The model is trained on:

  • 500,000 legitimate receipts from real transactions
  • 250,000 fake receipts (collected from fraud cases)
  • 100,000 synthetically edited receipts (for augmentation)

Performance Metrics

Based on evaluation across 100,000 test documents:

Metric DocVerify Human Reviewers
True Positive Rate 96.3% 68.2%
False Positive Rate 2.1% 12.4%
Detection Speed 1.2s/doc 45s/doc
Cost per 1000 docs $8.90 $450 (labor)

What this means:

  • DocVerify catches 96.3% of fake receipts
  • Only 2.1% of real receipts get flagged (false alarms)
  • 37x faster than manual review
  • 50x cheaper than human reviewers

Get Started

Want to test these techniques on your own documents?

  1. Sign up - Get 10 free scans per month
  2. Upload a receipt - Test any image or PDF
  3. See the analysis - Get detailed forgery signals

Frequently Asked Questions

What is the difference between OCR and document forgery detection?

OCR reads the text on a document. Forgery detection checks whether the document itself is authentic by analyzing compression artifacts, font rendering, metadata, and vision-model signals. A perfectly readable receipt can still be a complete forgery.

How does compression artifact analysis detect edited regions?

Edited regions go through JPEG compression twice — once when the original was saved, again when the edit was saved. The resulting quantization tables and DCT coefficient distributions differ from untouched regions, producing detectable block-level discontinuities.

Can vision models detect AI-generated receipts?

Yes. Generative models leave characteristic artifacts — specific error patterns in character rendering, unusual layout geometries, and synthetic watermark signatures — that vision models trained on real+fake data learn to flag.

What metadata signals indicate a forged document?

Creator/producer software mismatches (e.g.
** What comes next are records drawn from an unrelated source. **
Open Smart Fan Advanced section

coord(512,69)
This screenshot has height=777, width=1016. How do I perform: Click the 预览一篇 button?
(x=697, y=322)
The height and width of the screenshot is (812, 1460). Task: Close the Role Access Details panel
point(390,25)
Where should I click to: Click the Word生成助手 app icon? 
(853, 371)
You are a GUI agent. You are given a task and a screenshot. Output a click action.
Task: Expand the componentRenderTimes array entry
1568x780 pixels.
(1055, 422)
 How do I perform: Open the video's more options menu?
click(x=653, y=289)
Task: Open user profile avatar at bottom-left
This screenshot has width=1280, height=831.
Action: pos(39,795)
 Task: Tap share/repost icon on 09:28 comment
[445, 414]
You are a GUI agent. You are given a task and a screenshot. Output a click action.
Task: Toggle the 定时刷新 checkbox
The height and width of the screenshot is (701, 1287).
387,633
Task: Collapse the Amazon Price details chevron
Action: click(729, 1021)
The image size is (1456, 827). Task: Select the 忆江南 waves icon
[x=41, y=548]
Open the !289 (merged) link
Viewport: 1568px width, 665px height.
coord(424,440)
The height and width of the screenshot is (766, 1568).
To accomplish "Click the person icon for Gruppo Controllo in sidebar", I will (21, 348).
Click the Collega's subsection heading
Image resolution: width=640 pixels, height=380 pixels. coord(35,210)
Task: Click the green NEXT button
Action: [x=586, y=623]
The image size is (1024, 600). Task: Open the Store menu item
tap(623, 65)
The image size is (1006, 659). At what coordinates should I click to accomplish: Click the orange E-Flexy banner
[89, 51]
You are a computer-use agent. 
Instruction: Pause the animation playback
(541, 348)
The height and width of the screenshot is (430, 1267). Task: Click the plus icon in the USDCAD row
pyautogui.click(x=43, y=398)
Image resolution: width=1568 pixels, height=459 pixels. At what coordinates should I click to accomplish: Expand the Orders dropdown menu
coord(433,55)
Chase Online Banking as creator but PDFescape Web Editor as producer), creation-to-modification time gaps, missing EXIF data on documents claimed to be phone photos, and unusual edit-history entries in PDFs.

How accurate is DocVerify's receipt detection?

96.3% true positive rate and 2.1% false positive rate across 100,000 test documents. 37x faster than manual review and 50x cheaper per 1,000 documents processed.